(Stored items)
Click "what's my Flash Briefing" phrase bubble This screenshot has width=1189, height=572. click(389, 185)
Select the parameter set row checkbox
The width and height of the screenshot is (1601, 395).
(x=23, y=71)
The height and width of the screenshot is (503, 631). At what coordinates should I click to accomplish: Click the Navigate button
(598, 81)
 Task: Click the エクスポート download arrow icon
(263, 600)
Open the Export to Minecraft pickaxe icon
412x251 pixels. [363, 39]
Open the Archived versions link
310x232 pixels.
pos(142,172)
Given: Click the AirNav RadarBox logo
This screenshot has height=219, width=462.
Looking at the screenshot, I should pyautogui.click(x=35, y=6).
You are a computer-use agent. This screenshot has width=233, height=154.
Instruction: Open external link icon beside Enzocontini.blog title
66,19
---
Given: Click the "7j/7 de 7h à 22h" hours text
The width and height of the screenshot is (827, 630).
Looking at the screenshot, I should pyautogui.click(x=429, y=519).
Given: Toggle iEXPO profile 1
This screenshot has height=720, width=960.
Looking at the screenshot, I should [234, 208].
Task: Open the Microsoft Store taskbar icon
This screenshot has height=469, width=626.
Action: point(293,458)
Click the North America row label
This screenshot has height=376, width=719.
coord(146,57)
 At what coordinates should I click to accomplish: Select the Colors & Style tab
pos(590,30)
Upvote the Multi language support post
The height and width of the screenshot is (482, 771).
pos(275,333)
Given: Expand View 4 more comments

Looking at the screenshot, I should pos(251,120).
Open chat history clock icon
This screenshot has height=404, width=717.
---
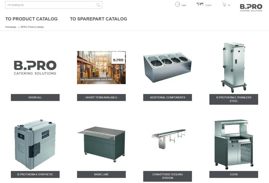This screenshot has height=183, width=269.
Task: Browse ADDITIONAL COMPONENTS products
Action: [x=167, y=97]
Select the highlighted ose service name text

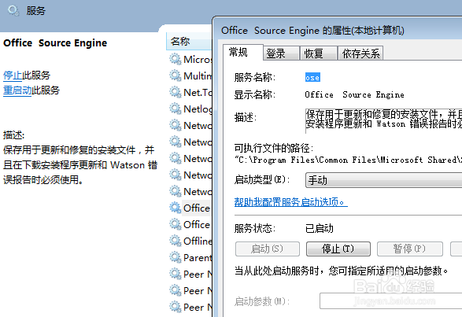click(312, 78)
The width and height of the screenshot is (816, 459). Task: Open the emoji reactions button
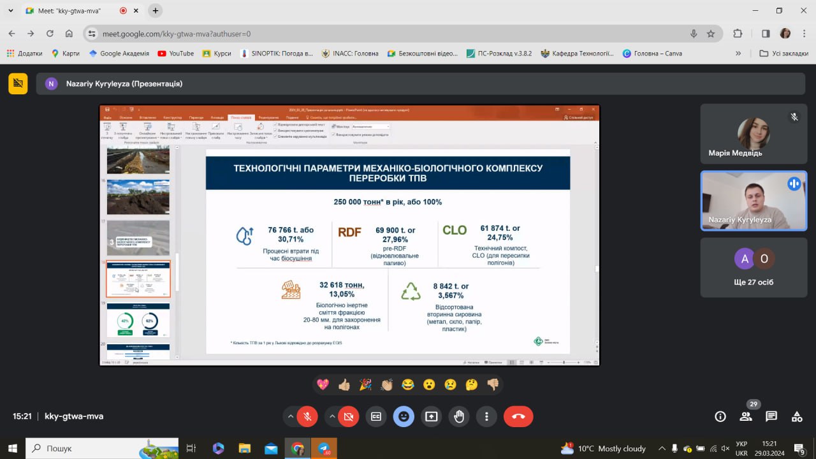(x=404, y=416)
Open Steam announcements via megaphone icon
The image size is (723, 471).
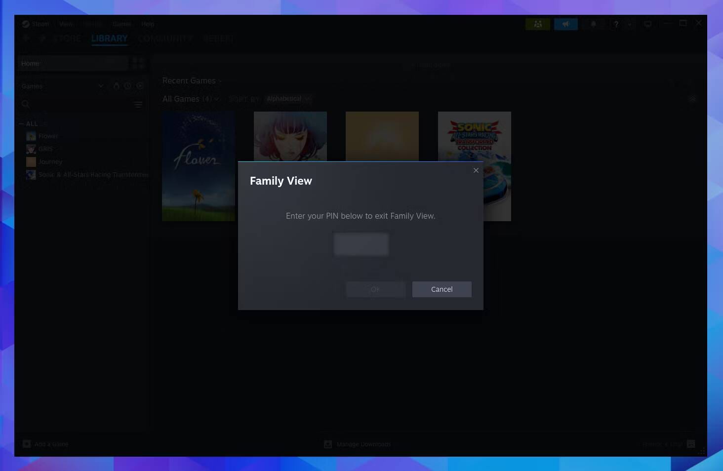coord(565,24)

*PROBLEM TO WORK ON*: Look above for the line with "Task: Click the エクスポート download arrow icon" and the line with "You are a computer-use", and reproduce exactly those two lines plus every line between, nothing more.

*RESPONSE FOR THIS EXERCISE*:
 Task: Click the エクスポート download arrow icon
(263, 600)
Open the Export to Minecraft pickaxe icon
412x251 pixels. [363, 39]
Open the Archived versions link
310x232 pixels.
pos(142,172)
Given: Click the AirNav RadarBox logo
This screenshot has height=219, width=462.
Looking at the screenshot, I should pyautogui.click(x=35, y=6).
You are a computer-use agent. This screenshot has width=233, height=154.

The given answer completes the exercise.